→ **TASK DETAILS**: Please write out all of the material below word for word, keeping each line unchanged.
═══ ENTRIES
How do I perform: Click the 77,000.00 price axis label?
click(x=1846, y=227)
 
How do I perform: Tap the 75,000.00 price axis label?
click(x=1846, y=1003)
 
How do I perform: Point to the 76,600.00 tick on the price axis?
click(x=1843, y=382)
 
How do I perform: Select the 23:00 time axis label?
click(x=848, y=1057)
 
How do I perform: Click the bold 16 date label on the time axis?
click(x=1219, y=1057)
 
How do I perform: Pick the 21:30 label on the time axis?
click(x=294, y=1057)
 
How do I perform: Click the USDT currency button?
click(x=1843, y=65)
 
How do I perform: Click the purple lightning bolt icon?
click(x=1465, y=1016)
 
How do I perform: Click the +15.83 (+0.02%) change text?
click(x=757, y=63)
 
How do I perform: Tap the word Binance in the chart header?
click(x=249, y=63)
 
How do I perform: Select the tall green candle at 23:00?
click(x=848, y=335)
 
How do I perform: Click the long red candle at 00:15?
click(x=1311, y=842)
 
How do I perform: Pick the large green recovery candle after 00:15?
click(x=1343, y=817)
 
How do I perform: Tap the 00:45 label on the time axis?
══════
→ **FULL ANSWER**:
How do I perform: Click the 77,000.00 price axis label?
click(x=1846, y=227)
 
How do I perform: Tap the 75,000.00 price axis label?
click(x=1846, y=1003)
 
How do I perform: Point to the 76,600.00 tick on the price axis?
click(x=1843, y=382)
 
How do I perform: Select the 23:00 time axis label?
click(x=848, y=1057)
 
How do I perform: Click the bold 16 date label on the time axis?
click(x=1219, y=1057)
 
How do I perform: Pick the 21:30 label on the time axis?
click(x=294, y=1057)
 
How do I perform: Click the USDT currency button?
click(x=1843, y=65)
 
How do I perform: Click the purple lightning bolt icon?
click(x=1465, y=1016)
 
How do I perform: Click the +15.83 (+0.02%) change text?
click(x=757, y=63)
 
How do I perform: Tap the word Binance in the chart header?
click(x=249, y=63)
 
How do I perform: Select the tall green candle at 23:00?
click(x=848, y=335)
 
How do I perform: Click the long red candle at 00:15?
click(x=1311, y=842)
 
How do I perform: Pick the large green recovery candle after 00:15?
click(x=1343, y=817)
 
How do I perform: Tap the 00:45 label on the time axis?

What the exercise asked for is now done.